GET_HOMOLOGUES, a versatile software package for scalable and robust microbial pan-genome analysis

Contreras-Moreira B, Vinuesa P. (2013) GET_HOMOLOGUES, a versatile software package for scalable and robust microbial pan-genome analysis. Appl Environ Microbiol, 79:24 7696-7701

GET_HOMOLOGUES is an open-source software package that builds on popular orthology-calling approaches making highly customizable and detailed pangenome analyses of microorganisms accessible to nonbioinformaticians. It can cluster homologous gene families using the bidirectional best-hit, COGtriangles, or OrthoMCL clustering algorithms. Clustering stringency can be adjusted by scanning the domain composition of proteins using the HMMER3 package, by imposing desired pairwise alignment coverage cutoffs, or by selecting only syntenic genes. The resulting homologous gene families can be made even more robust by computing consensus clusters from those generated by any combination of the clustering algorithms and filtering criteria. Auxiliary scripts make the construction, interrogation, and graphical display of core genome and pangenome sets easy to perform.
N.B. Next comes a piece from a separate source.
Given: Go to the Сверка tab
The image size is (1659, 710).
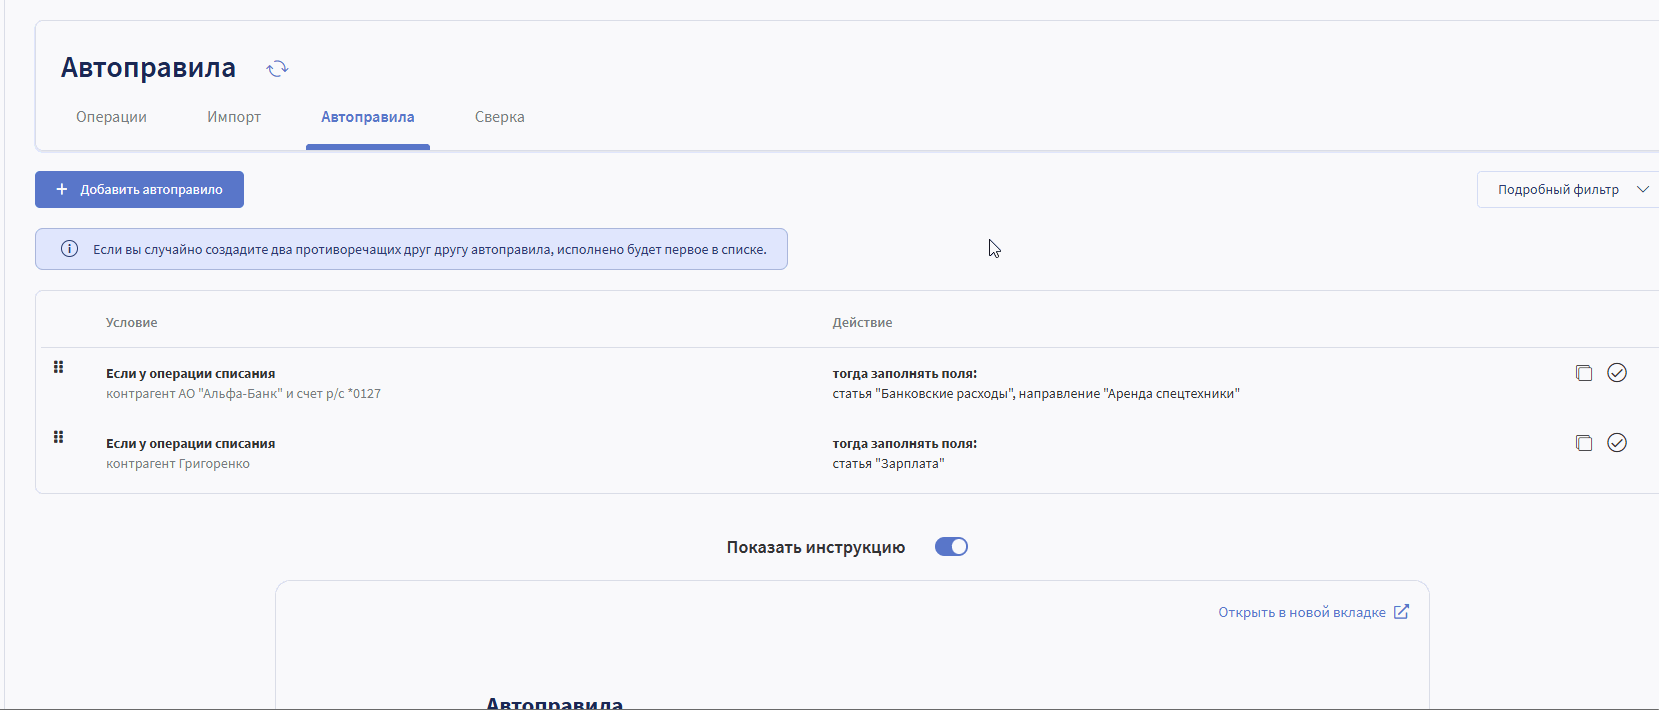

Exponential and binomial mixture models can be fitted to the data to estimate theoretical core genome and pangenome sizes, and high-quality graphics can be generated. Furthermore, pangenome trees can be easily computed and basic comparative genomics performed to identify lineage-specific genes or gene family expansions. The software is designed to take advantage of modern multiprocessor personal computers as well as computer clusters to parallelize time-consuming tasks. To demonstrate some of these capabilities, we survey a set of 50 Streptococcus genomes annotated in the Orthologous Matrix (OMA) browser as a benchmark case. The package can be downloaded at http://www.eead.csic.es/compbio/soft/gethoms.php and http://maya.ccg.unam.mx/soft/gethoms.php

Impact factor: 
3,68